Baca berita tanpa iklan. Gabung Kompas.com+

Mitigasi Bencana di Tahun 2019 Diharap Lebih Efisien dan Efektif

Kompas.com - 10/01/2019, 14:30 WIB
Dylan Aprialdo Rachman,
Sabrina Asril

Tim Redaksi

JAKARTA, KOMPAS.com - Komisioner Ombudsman RI Alvin Lie, berharap mitigasi bencana di tahun 2019 bisa lebih efektif dan efisien. Sebab, di tahun 2018, ia melihat mitigasi bencana masih belum maksimal.

Hal itu terlihat dari penanganan bencana tahun lalu, seperti gempa bumi di Lombok, gempa bumi dan tsunami di Palu dan sekitarnya hingga tsunami di kawasan Selat Sunda.

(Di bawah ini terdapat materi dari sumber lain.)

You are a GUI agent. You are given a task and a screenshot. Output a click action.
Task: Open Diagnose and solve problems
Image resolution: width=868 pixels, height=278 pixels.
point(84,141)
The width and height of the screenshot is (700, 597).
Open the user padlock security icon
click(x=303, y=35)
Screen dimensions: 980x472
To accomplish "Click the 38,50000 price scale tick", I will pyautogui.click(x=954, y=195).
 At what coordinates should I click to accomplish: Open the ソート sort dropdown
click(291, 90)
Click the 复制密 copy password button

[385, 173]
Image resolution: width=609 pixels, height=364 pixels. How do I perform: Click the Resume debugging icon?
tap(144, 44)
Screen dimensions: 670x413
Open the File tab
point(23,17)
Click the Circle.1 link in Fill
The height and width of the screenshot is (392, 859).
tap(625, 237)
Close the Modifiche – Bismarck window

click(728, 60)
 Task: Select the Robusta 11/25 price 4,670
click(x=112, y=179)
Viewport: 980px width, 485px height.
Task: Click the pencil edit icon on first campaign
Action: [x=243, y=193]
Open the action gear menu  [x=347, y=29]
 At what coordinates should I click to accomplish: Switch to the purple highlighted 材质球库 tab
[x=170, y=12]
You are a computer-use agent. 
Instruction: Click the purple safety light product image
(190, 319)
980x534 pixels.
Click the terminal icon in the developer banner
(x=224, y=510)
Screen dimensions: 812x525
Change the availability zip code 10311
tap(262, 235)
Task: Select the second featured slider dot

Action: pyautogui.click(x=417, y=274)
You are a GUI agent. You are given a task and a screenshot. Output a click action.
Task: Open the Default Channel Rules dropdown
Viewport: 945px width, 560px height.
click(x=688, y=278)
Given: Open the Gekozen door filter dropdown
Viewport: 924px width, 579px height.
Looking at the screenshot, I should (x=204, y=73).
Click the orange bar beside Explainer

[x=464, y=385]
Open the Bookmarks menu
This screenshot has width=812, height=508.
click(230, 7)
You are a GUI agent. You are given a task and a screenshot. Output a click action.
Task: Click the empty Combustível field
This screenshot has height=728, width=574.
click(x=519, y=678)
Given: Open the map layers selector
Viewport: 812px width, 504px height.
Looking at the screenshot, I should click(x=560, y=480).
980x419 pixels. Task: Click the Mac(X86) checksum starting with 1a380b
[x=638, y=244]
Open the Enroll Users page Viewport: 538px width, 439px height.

"Pendidikan masyarakat tentang bencana ini masih sangat minim, apabila terjadi bencana, itu harus bagaimana, sumber informasi mana yang layak dijadikan sumber utama sehingga masyarakat juga tidak mudah menjadi korban hoaks," kata Alvin dalam sesi diskusi di Ombudsman, Jakarta, Kamis (10/1/2019).

Alvin menyinggung bagaimana masyarakat di sekitar wilayah Gunungsitoli baru-baru ini menjadi panik dan mengungsi ketika mendengar isu air laut surut dan berpotensi tsunami.

"Ini diancam hoaks tsunami, kemudian mengungsi, ternyata hoaks," ungkap dia.

Baca juga: Kompleksitas Merancang Mitigasi Bencana

Selain itu, sistem anggaran pengadaan peringatan dini tsunami saat ini dinilainya masih belum maksimal.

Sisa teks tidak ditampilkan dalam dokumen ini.